サファイアはハッとし、ルビーにお別れを言う。
「すまんち。あたし、もう帰らんと」
「どうして…?」
「…ごめんなさいったい!」
「サファイア!!」
ルビーが後を追って来たので逃げるように急いで階段を降りる。
途中片方のガラスの靴を落としてしまったけれど、取りに行く時間がない。
サファイアは急いで馬車に乗り、本来の姿を見せることなく無事屋敷に着いた。
そして魔法が解け、綺麗なドレスは汚れた服に、馬車はかぼちゃ、付き添い人とギャロップはちゃもとマイナンへと戻った。
ただひとつ、片方のガラスの靴だけが残っていた。
名残惜しいが、夢の時間はもう終わり。
継母達が帰る前に、仕事を終わらせようとサファイアは屋敷の中へ入った。
*+*+*+
翌日、王子が拾ったガラスの靴にぴったり合う足を持つ女性を捜しているという噂が流れた。
もちろんサファイアの屋敷にも流れており、継母達は絶対に履いてやろうと早く王子が来ないかと楽しみにしていた。
そしてサファイアの屋敷に王子と護衛がやって来て、小柄な護衛がガラスの靴を差し出した。
継母達が履いてもなかなか入らず、このガラスの靴にぴったり合う女性はまた見つからなかった。

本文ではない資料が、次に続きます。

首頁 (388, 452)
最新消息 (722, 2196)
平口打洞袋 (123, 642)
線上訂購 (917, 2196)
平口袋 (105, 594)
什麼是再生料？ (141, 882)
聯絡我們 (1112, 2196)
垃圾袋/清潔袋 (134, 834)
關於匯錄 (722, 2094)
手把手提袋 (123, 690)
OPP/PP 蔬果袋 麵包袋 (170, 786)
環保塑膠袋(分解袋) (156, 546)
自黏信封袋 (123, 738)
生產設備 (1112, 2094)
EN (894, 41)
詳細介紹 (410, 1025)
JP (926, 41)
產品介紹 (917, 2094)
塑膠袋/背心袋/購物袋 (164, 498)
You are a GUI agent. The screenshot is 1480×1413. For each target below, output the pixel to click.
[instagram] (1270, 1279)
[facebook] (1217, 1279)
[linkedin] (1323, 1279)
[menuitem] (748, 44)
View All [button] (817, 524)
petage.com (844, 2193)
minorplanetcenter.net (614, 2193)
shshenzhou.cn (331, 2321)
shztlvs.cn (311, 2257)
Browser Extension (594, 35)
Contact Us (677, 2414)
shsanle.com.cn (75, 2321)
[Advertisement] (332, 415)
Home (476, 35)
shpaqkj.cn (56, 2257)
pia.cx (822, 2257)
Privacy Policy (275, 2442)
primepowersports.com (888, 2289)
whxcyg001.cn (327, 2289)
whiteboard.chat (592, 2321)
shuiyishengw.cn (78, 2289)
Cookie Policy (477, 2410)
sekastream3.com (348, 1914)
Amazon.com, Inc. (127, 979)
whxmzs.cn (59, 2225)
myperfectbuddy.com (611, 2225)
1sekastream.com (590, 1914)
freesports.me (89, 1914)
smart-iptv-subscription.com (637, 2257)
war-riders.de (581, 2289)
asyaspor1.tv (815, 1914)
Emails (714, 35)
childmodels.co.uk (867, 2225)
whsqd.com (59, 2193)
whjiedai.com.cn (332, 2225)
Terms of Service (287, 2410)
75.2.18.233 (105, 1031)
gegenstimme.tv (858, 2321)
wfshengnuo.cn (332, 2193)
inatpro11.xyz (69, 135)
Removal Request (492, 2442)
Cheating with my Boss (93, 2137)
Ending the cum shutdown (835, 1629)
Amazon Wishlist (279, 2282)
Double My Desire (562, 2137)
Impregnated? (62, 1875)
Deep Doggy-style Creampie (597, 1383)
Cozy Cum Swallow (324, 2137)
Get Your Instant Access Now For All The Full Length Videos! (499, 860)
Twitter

不穏な空気が流れるなか、その様子を拝見していたサファイアと王子が目が合った。
何も言わずに見つめ合う二人。そして王子がサファイアを手招きした。
「貴女も履いて頂けますか?」
「いや、この子は召使いでして…」
「少し黙ってくれませんか?」
と、王子は黒い笑みで継母に言い、継母達は思わず冷や汗が流れた。
王子がガラスの靴を差し出し、サファイアがゆっくりと王子の傍に近付きガラスの靴を履くと、ぴったりと合ったではないか。
その場の者達は皆驚き、サファイアを見つめた。
サファイアは恥ずかしいようで、顔が赤く染まっていた。
「やっぱり君だったんだね、サファイア。beautifulな藍色の瞳だからそうだと思ったんだ。…僕はサファイアのことが好きです。僕と結婚して下さい」
「…はい///」
「ありがとう。よし、じゃあさっそく…」
「…ん!?」
サファイアを抱き寄せ、考える隙も与えずルビーは皆の前でキスを落とした。
突然のことに、サファイアは混乱して抵抗も出来ず、ルビーのキスを受けた。
そこに…
「イチャつくなー!!」
小柄の護衛・エメラルドの叫び声が屋敷内に響き渡った。
後日、ルビーとサファイアは盛大な結婚式をし、二人は国中一のラブラブぶりを見せ、護衛のエメラルドの叫び声が毎回響くなか、幸せに暮らしましたとさ。